[Collected data]
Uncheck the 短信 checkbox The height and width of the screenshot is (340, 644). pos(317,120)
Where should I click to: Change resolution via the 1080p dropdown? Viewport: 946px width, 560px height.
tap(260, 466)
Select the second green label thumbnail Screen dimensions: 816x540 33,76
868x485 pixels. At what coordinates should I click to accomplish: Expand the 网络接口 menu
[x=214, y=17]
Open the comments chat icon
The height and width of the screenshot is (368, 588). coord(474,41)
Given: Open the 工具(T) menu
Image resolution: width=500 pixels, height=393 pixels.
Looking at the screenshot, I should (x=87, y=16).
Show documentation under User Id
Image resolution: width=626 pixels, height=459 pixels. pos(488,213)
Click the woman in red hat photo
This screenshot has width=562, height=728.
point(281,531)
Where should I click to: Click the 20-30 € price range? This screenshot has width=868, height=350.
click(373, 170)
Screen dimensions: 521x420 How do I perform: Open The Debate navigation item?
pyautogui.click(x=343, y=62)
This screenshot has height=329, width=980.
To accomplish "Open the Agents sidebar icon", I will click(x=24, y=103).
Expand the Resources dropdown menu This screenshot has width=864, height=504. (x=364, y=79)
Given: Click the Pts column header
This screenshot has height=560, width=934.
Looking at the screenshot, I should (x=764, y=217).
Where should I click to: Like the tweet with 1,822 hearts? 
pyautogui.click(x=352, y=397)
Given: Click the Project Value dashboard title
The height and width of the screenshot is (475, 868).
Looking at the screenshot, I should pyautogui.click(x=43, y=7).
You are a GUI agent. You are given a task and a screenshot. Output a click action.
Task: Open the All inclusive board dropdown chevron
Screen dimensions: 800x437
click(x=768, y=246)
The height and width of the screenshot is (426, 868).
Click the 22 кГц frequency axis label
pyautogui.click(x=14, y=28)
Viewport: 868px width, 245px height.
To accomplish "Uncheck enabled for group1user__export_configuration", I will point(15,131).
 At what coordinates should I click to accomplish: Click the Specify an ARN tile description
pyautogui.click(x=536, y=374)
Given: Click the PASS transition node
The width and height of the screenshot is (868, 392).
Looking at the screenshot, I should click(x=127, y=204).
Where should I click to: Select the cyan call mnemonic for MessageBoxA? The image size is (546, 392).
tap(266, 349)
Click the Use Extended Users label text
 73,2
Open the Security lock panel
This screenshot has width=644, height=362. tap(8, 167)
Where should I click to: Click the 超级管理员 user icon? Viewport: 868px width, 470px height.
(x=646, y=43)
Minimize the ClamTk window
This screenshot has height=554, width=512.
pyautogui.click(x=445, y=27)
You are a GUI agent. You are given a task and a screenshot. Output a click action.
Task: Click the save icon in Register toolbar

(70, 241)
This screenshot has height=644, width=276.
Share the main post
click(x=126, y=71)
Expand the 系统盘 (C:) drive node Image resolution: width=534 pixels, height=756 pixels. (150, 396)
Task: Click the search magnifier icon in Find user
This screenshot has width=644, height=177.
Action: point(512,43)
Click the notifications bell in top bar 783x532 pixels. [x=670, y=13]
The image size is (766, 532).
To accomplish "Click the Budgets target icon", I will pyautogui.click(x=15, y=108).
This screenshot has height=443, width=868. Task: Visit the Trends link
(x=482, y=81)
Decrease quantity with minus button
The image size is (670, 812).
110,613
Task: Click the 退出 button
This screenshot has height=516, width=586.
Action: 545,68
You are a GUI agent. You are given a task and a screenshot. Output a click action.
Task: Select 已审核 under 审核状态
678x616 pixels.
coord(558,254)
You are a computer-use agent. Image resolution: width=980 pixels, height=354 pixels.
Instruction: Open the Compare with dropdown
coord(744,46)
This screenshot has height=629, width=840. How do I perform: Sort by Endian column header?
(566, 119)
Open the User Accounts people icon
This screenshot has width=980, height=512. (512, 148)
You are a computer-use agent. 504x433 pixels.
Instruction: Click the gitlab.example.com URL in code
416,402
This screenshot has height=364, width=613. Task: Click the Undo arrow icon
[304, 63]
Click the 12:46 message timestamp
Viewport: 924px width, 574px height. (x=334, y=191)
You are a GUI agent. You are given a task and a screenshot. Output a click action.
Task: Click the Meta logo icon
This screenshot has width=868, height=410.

§ **TASK DIRECTIONS**:
Look through the entries and work out how many lines have the word "Uncheck" in them; reply with that number only.

§ **ANSWER FOR THIS EXERCISE**:
2